%%

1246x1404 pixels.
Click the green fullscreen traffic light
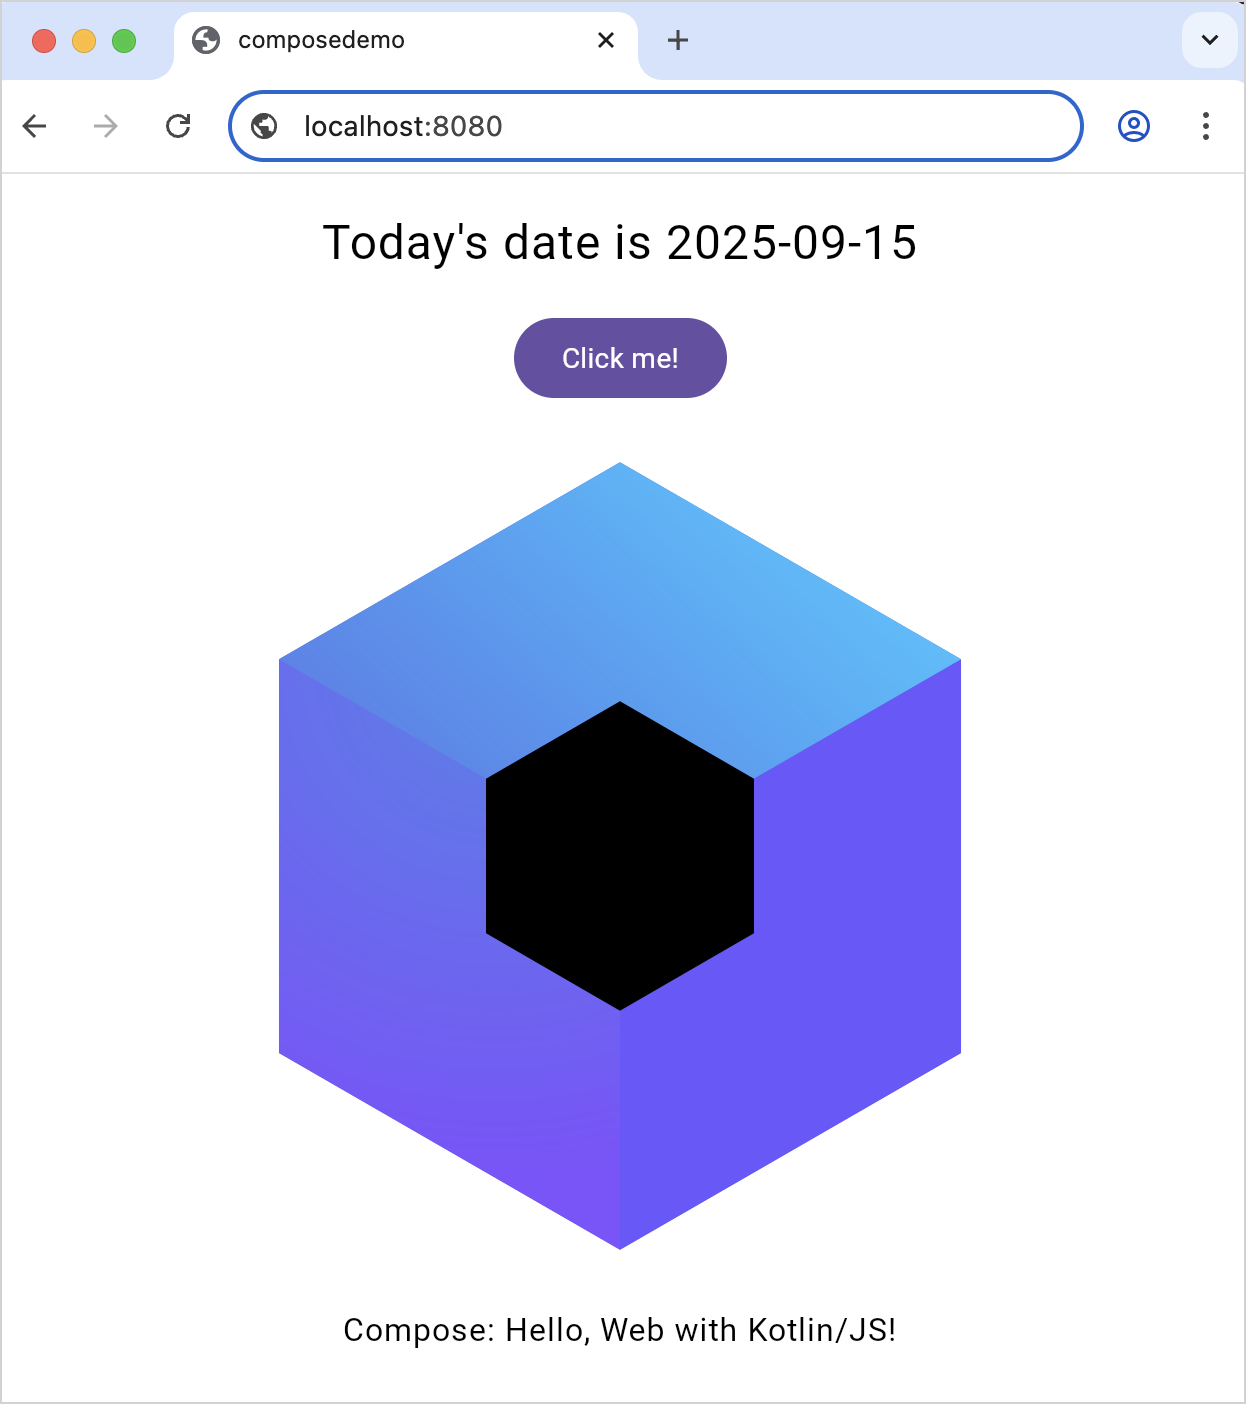124,41
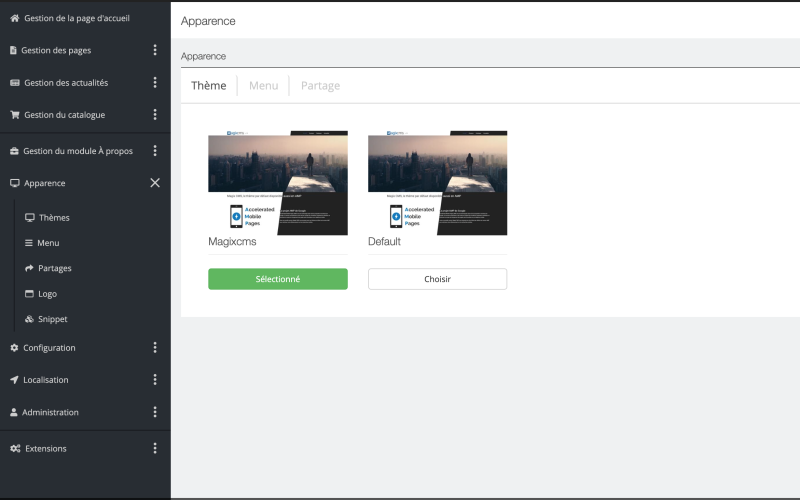Image resolution: width=800 pixels, height=500 pixels.
Task: Expand the Gestion des actualités options
Action: click(154, 83)
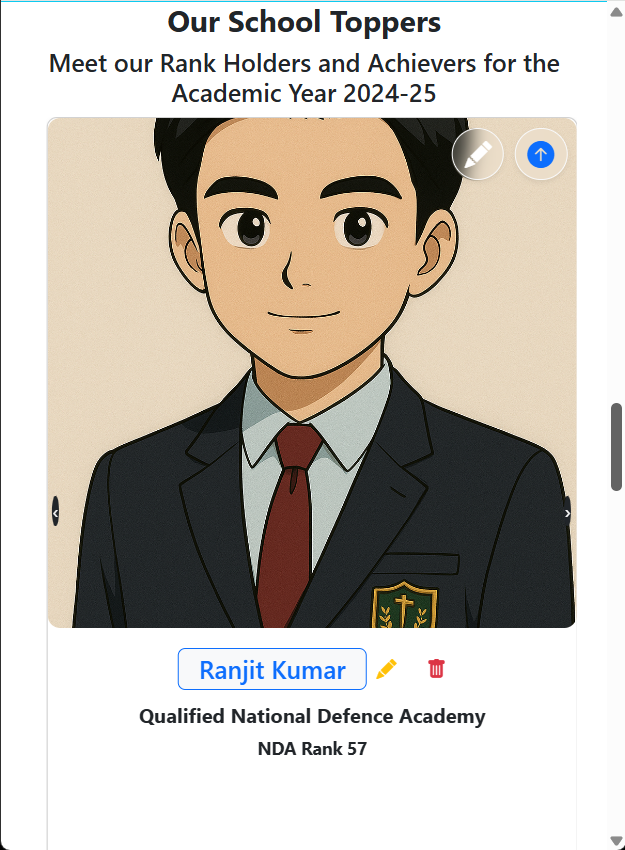Click the Our School Toppers heading
The image size is (625, 850).
click(304, 22)
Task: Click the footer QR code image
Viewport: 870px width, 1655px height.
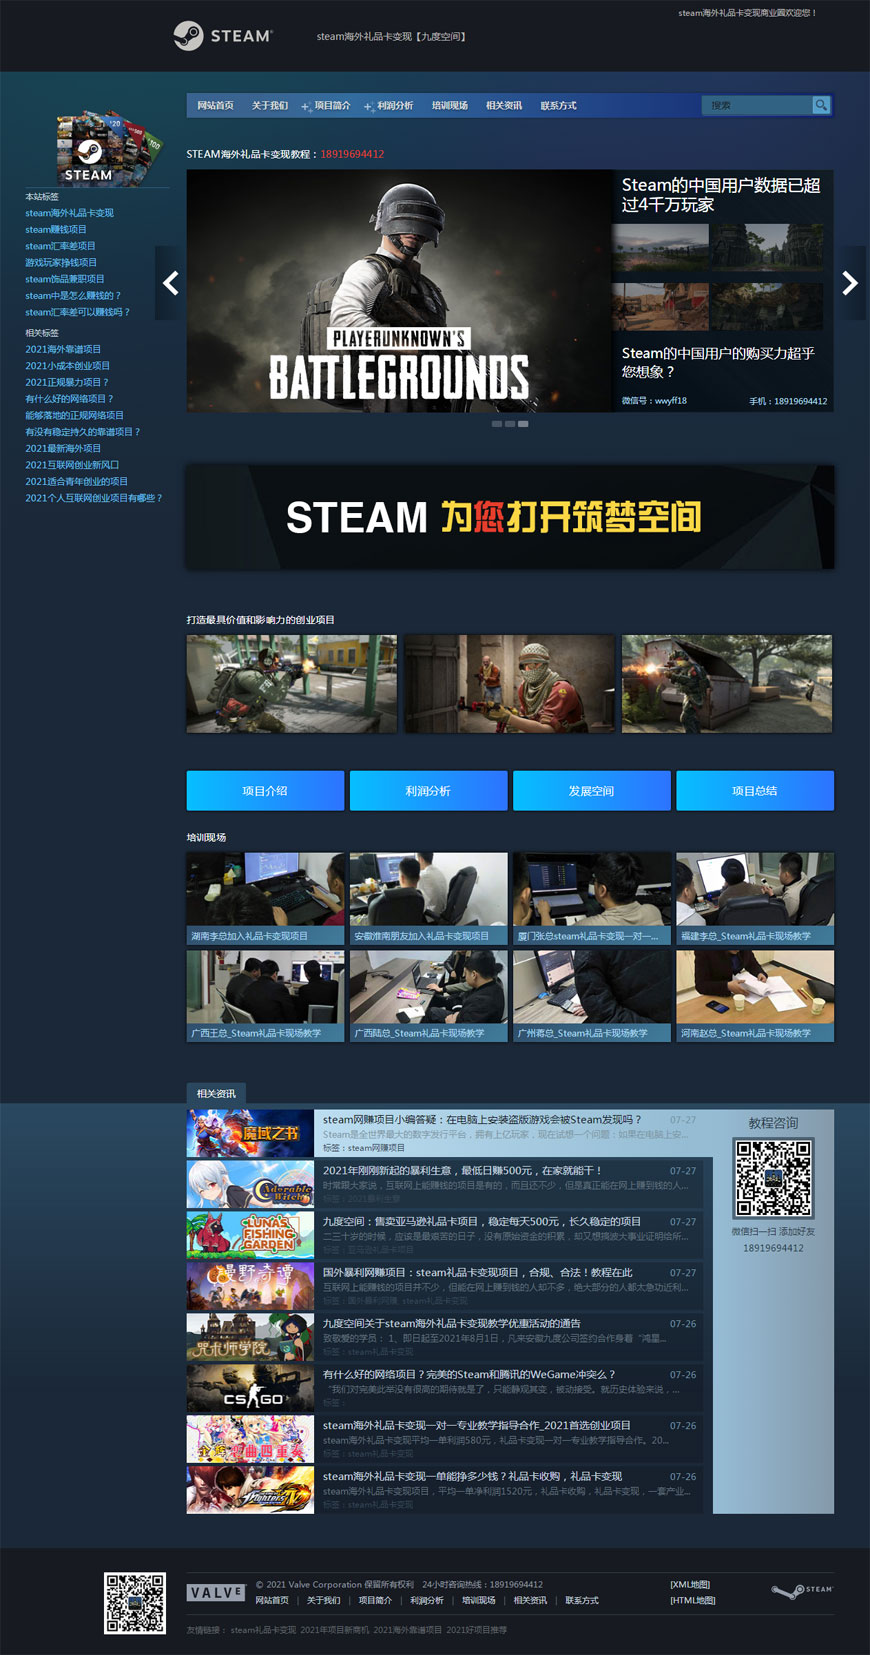Action: coord(135,1603)
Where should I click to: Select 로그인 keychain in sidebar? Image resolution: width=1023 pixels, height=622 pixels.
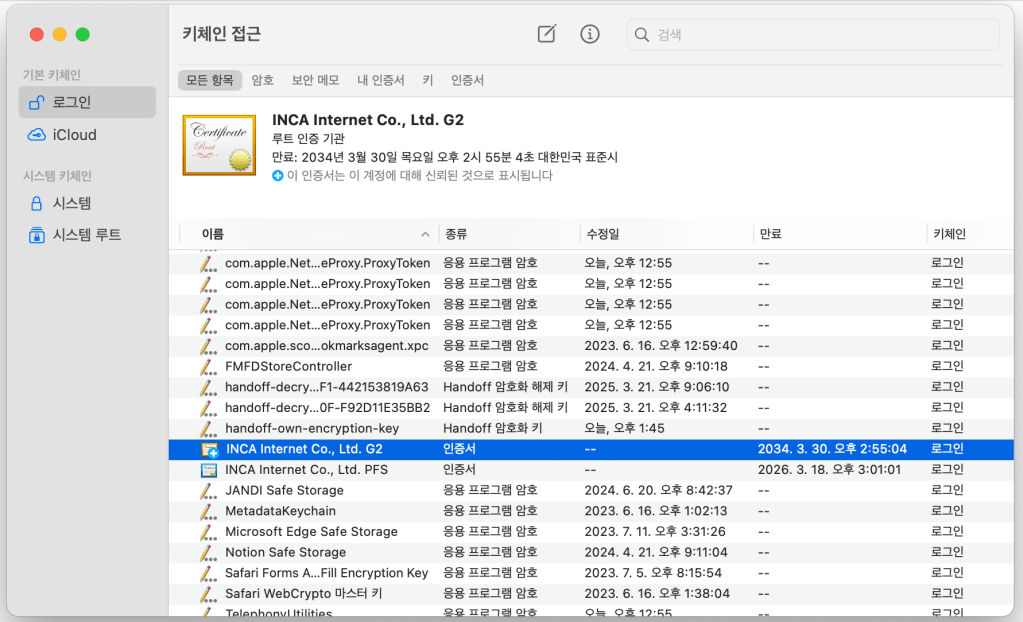87,102
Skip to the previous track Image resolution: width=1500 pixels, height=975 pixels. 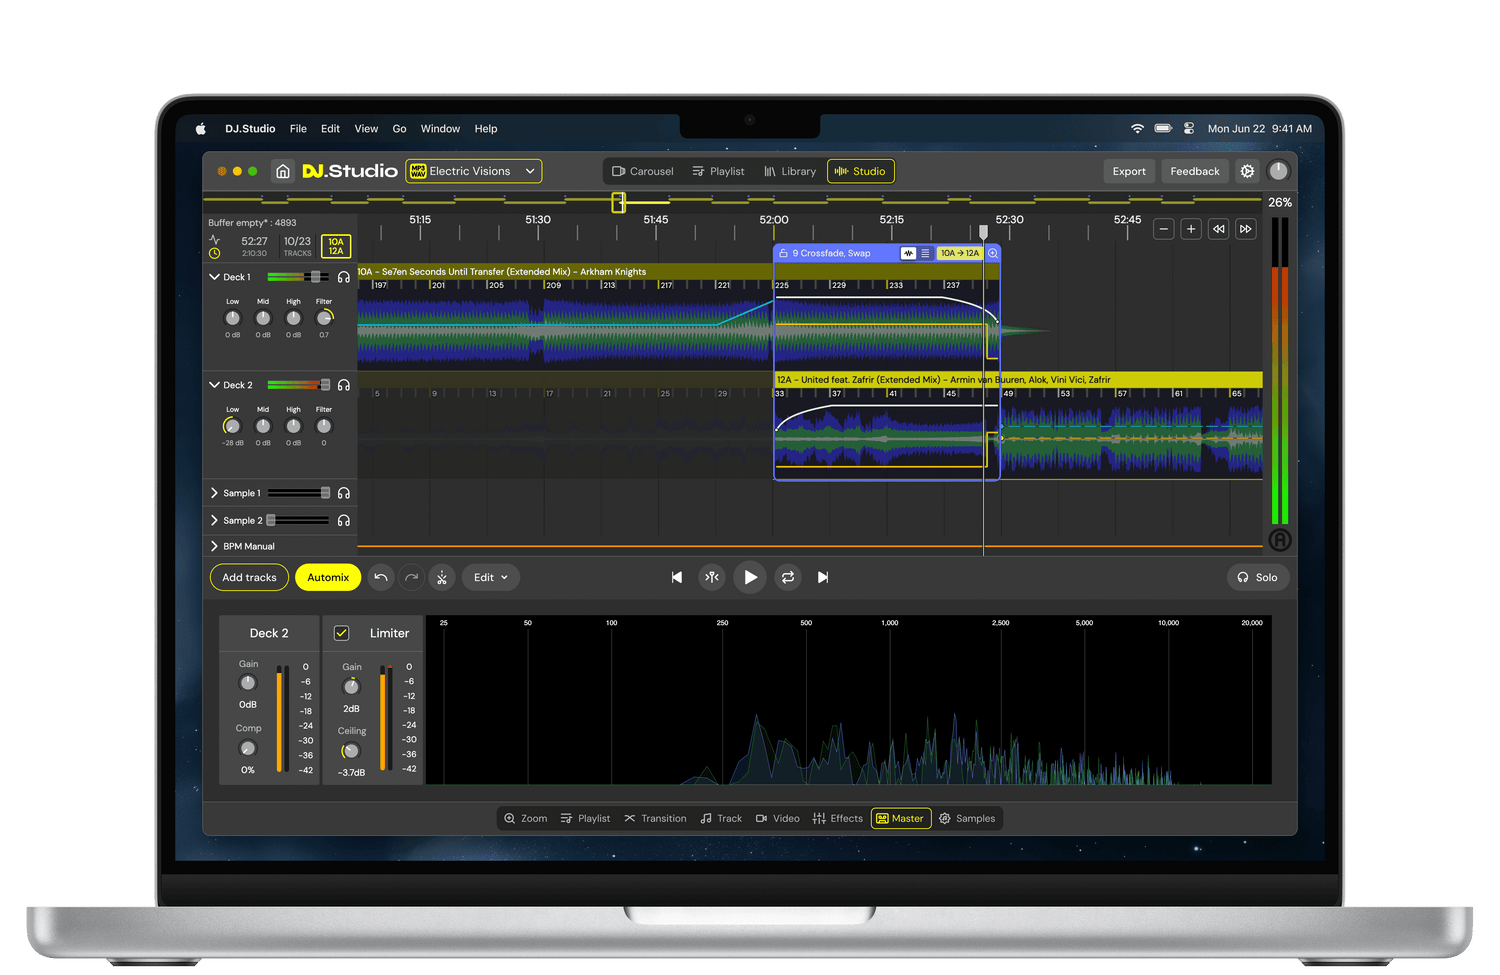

%%

| Goal |
Reproduce every one of the rows above word for word, leaving out the pictures.

| Task result |
1246x1404 pixels.
Click the green fullscreen traffic light
124,41
Image resolution: width=800 pixels, height=500 pixels.
Task: Expand the Gestion des actualités options
Action: click(154, 83)
Click the Our School Toppers heading
The image size is (625, 850).
click(304, 22)
Task: Click the footer QR code image
Viewport: 870px width, 1655px height.
Action: coord(135,1603)
Where should I click to: Select 로그인 keychain in sidebar? Image resolution: width=1023 pixels, height=622 pixels.
87,102
Skip to the previous track Image resolution: width=1500 pixels, height=975 pixels. 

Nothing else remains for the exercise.